A fine mess, here comes the Government to clear up a poor private sector bid. The Government will say they have done nothing wrong; are they right?
I don't think so, by setting up auctions that allow prices to be bid up to high they set themselves up for a fall. Down the line companies won't be able to make the payments so they will fail and the contracts will be handed back.
Think of it like a bank offering you too much on a mortgage, when you fall into negative equity it is the Bank that loses more than yourself. The Government are too obsessed by getting the money in. Not enough due diligence was done on the winning bid, end of story.
We have seen this many times before with the Government, perhaps the 3G mobile auctions being the best example. The UK went from having some huge international dominant operators in O2, Orange and Vodafone to having the first two swallowed up by weak competition as they struggled with the debts they had saddled themselves.
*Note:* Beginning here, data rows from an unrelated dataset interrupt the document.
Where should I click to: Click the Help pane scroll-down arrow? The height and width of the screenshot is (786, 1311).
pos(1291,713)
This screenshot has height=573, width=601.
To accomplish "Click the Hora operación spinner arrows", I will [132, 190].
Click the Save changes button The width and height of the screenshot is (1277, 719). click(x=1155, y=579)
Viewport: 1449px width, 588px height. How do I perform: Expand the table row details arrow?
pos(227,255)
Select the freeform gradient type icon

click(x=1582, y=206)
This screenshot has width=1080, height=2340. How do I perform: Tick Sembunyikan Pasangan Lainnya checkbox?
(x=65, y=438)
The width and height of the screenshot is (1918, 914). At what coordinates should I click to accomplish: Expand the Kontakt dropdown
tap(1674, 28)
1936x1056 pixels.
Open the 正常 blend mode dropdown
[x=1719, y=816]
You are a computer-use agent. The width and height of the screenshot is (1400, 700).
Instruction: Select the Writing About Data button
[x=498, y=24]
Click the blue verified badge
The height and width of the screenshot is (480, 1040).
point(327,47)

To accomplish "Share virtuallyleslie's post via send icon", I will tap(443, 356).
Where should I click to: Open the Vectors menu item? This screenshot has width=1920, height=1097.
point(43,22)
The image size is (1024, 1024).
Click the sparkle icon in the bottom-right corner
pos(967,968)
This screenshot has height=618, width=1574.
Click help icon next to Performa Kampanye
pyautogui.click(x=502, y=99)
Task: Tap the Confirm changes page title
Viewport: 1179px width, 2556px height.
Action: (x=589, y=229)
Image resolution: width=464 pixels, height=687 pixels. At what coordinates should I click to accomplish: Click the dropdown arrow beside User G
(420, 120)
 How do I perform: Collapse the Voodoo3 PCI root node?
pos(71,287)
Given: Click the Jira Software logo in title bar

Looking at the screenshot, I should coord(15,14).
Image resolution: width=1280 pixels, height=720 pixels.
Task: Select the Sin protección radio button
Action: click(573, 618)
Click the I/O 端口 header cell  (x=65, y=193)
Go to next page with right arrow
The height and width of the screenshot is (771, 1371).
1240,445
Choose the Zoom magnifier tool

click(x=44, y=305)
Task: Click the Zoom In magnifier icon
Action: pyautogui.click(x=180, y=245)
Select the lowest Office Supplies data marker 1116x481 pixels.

Of course, the companies make the bids and so should be held to account, this is not all the fault of Government. But in desperation for money, both private and public sector are wasting it on a colossal scale instead. More thought by Government could stop this, as could more thought by the private sector.
Ages ago I read a piece that claimed that Gordon Brown’s idiotic 3G auctions where the catalyst for the dotcom crash. Once the analysts had done there do on the cash flow prospects of the telecom companies and found them wanting the whole TMT sector was exposed as a case of the emperor’s clothes. Was this an early case of Guido’s Johan?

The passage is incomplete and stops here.